GIVEN RECORDS START

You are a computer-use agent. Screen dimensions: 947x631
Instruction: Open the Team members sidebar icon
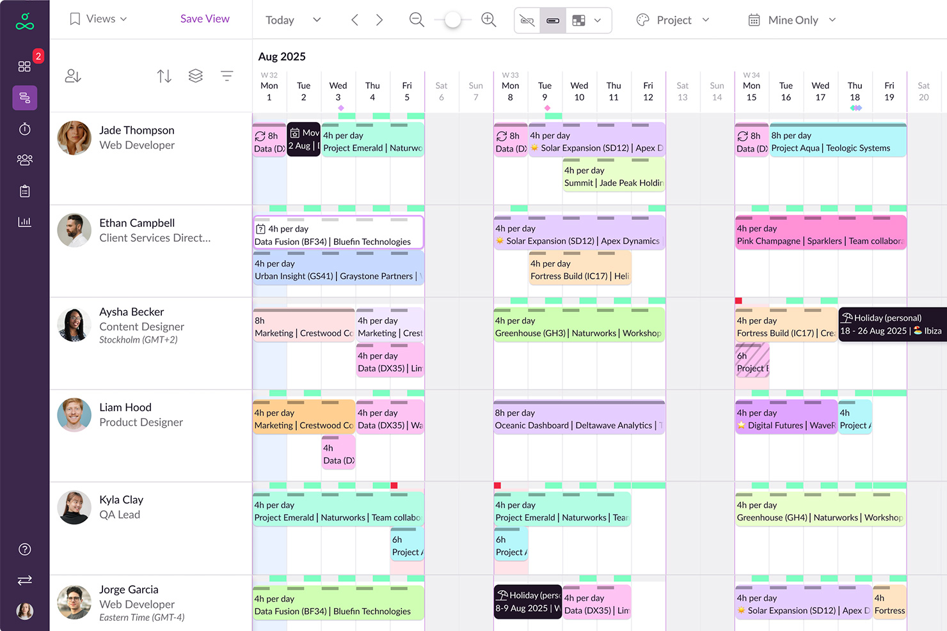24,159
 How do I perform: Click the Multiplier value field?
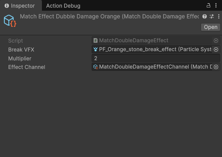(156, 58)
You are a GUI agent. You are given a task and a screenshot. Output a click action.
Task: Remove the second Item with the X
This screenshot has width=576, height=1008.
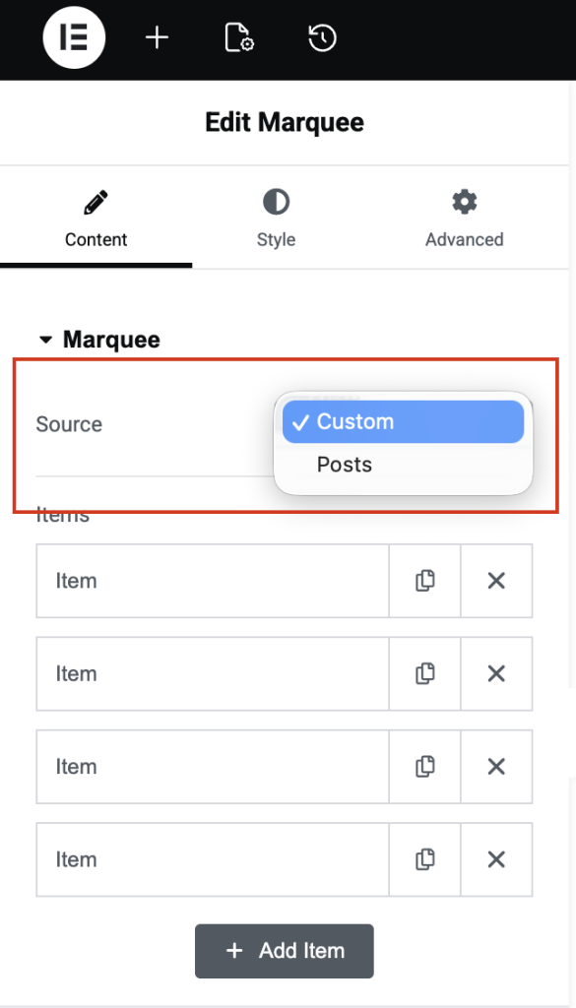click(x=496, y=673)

GIVEN RECORDS END

## [ACTION ITEM]
Please give back the data above word for word, with no pictures included.

## [TASK RESPONSE]
You are a computer-use agent. Screen dimensions: 947x631
Instruction: Open the Team members sidebar icon
24,159
 How do I perform: Click the Multiplier value field?
(156, 58)
You are a GUI agent. You are given a task and a screenshot. Output a click action.
Task: Remove the second Item with the X
This screenshot has width=576, height=1008.
click(x=496, y=673)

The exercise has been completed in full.